■ **What this task involves**:
Would you output each record exactly as it stands?
----
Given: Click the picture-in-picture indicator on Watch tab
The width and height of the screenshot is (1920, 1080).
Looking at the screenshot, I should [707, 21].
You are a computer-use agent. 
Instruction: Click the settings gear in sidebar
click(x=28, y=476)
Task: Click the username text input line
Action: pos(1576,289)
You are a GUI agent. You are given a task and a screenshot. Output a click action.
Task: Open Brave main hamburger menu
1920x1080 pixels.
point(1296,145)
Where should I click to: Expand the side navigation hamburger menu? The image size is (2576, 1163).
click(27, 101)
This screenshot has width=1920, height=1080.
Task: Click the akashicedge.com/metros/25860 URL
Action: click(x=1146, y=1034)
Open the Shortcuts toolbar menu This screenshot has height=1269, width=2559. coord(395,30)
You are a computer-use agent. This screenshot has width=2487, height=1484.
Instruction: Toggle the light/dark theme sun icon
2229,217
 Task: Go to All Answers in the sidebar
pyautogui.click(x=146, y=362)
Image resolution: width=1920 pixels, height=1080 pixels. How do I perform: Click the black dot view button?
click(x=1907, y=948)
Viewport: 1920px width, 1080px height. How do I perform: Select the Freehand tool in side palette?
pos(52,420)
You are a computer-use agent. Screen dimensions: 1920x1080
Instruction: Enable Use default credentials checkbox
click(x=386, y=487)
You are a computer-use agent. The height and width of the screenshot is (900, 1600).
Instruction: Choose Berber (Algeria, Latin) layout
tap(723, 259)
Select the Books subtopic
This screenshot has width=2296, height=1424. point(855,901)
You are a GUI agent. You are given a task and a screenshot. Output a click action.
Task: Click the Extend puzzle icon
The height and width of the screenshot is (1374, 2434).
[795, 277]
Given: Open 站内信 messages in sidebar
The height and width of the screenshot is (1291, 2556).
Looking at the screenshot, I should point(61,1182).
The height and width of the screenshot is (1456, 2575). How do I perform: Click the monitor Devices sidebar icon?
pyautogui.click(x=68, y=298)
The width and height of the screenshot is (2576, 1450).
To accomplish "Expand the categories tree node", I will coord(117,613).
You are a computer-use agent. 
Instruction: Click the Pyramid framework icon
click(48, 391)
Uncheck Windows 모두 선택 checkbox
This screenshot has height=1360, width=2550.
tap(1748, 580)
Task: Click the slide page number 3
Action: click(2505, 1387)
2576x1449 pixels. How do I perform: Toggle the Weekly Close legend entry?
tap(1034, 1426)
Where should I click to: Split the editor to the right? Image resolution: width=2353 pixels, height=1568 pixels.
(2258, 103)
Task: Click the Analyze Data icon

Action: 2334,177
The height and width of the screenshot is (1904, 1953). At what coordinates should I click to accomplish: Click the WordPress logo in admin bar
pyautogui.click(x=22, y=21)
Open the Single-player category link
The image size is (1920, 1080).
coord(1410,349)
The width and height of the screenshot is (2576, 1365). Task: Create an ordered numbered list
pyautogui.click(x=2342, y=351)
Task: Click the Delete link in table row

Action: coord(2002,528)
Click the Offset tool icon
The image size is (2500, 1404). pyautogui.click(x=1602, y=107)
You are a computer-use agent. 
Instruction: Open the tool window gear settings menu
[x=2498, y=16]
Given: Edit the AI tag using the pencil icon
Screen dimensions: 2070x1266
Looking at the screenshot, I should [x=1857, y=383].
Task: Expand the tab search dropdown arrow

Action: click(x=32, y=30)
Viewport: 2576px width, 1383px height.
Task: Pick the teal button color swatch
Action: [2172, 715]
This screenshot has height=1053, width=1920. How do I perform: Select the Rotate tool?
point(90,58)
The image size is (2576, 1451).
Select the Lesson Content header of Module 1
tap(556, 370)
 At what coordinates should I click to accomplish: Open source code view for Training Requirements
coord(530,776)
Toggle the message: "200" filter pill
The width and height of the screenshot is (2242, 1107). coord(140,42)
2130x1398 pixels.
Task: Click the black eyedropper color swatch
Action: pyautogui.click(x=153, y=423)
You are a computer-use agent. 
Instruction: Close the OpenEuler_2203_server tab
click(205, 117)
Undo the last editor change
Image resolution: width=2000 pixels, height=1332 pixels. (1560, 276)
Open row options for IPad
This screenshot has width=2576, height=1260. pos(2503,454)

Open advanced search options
----
■ **Task answer**:
Given: Click the picture-in-picture indicator on Watch tab
The width and height of the screenshot is (1920, 1080).
Looking at the screenshot, I should [707, 21].
You are a computer-use agent. 
Instruction: Click the settings gear in sidebar
click(x=28, y=476)
Task: Click the username text input line
Action: pos(1576,289)
You are a GUI agent. You are given a task and a screenshot. Output a click action.
Task: Open Brave main hamburger menu
1920x1080 pixels.
point(1296,145)
Where should I click to: Expand the side navigation hamburger menu? The image size is (2576, 1163).
click(27, 101)
This screenshot has width=1920, height=1080.
Task: Click the akashicedge.com/metros/25860 URL
Action: click(x=1146, y=1034)
Open the Shortcuts toolbar menu This screenshot has height=1269, width=2559. coord(395,30)
You are a computer-use agent. This screenshot has width=2487, height=1484.
Instruction: Toggle the light/dark theme sun icon
2229,217
 Task: Go to All Answers in the sidebar
pyautogui.click(x=146, y=362)
Image resolution: width=1920 pixels, height=1080 pixels. How do I perform: Click the black dot view button?
click(x=1907, y=948)
Viewport: 1920px width, 1080px height. How do I perform: Select the Freehand tool in side palette?
pos(52,420)
You are a computer-use agent. Screen dimensions: 1920x1080
Instruction: Enable Use default credentials checkbox
click(x=386, y=487)
You are a computer-use agent. The height and width of the screenshot is (900, 1600).
Instruction: Choose Berber (Algeria, Latin) layout
tap(723, 259)
Select the Books subtopic
This screenshot has width=2296, height=1424. point(855,901)
You are a GUI agent. You are given a task and a screenshot. Output a click action.
Task: Click the Extend puzzle icon
The height and width of the screenshot is (1374, 2434).
[795, 277]
Given: Open 站内信 messages in sidebar
The height and width of the screenshot is (1291, 2556).
Looking at the screenshot, I should point(61,1182).
The height and width of the screenshot is (1456, 2575). How do I perform: Click the monitor Devices sidebar icon?
pyautogui.click(x=68, y=298)
The width and height of the screenshot is (2576, 1450).
To accomplish "Expand the categories tree node", I will coord(117,613).
You are a computer-use agent. 
Instruction: Click the Pyramid framework icon
click(48, 391)
Uncheck Windows 모두 선택 checkbox
This screenshot has height=1360, width=2550.
tap(1748, 580)
Task: Click the slide page number 3
Action: click(2505, 1387)
2576x1449 pixels. How do I perform: Toggle the Weekly Close legend entry?
tap(1034, 1426)
Where should I click to: Split the editor to the right? Image resolution: width=2353 pixels, height=1568 pixels.
(2258, 103)
Task: Click the Analyze Data icon

Action: 2334,177
The height and width of the screenshot is (1904, 1953). At what coordinates should I click to accomplish: Click the WordPress logo in admin bar
pyautogui.click(x=22, y=21)
Open the Single-player category link
The image size is (1920, 1080).
coord(1410,349)
The width and height of the screenshot is (2576, 1365). Task: Create an ordered numbered list
pyautogui.click(x=2342, y=351)
Task: Click the Delete link in table row

Action: coord(2002,528)
Click the Offset tool icon
The image size is (2500, 1404). pyautogui.click(x=1602, y=107)
You are a computer-use agent. 
Instruction: Open the tool window gear settings menu
[x=2498, y=16]
Given: Edit the AI tag using the pencil icon
Screen dimensions: 2070x1266
Looking at the screenshot, I should [x=1857, y=383].
Task: Expand the tab search dropdown arrow

Action: click(x=32, y=30)
Viewport: 2576px width, 1383px height.
Task: Pick the teal button color swatch
Action: [2172, 715]
This screenshot has height=1053, width=1920. How do I perform: Select the Rotate tool?
point(90,58)
The image size is (2576, 1451).
Select the Lesson Content header of Module 1
tap(556, 370)
 At what coordinates should I click to accomplish: Open source code view for Training Requirements
coord(530,776)
Toggle the message: "200" filter pill
The width and height of the screenshot is (2242, 1107). coord(140,42)
2130x1398 pixels.
Task: Click the black eyedropper color swatch
Action: pyautogui.click(x=153, y=423)
You are a computer-use agent. 
Instruction: Close the OpenEuler_2203_server tab
click(205, 117)
Undo the last editor change
Image resolution: width=2000 pixels, height=1332 pixels. (1560, 276)
Open row options for IPad
This screenshot has width=2576, height=1260. pos(2503,454)

Open advanced search options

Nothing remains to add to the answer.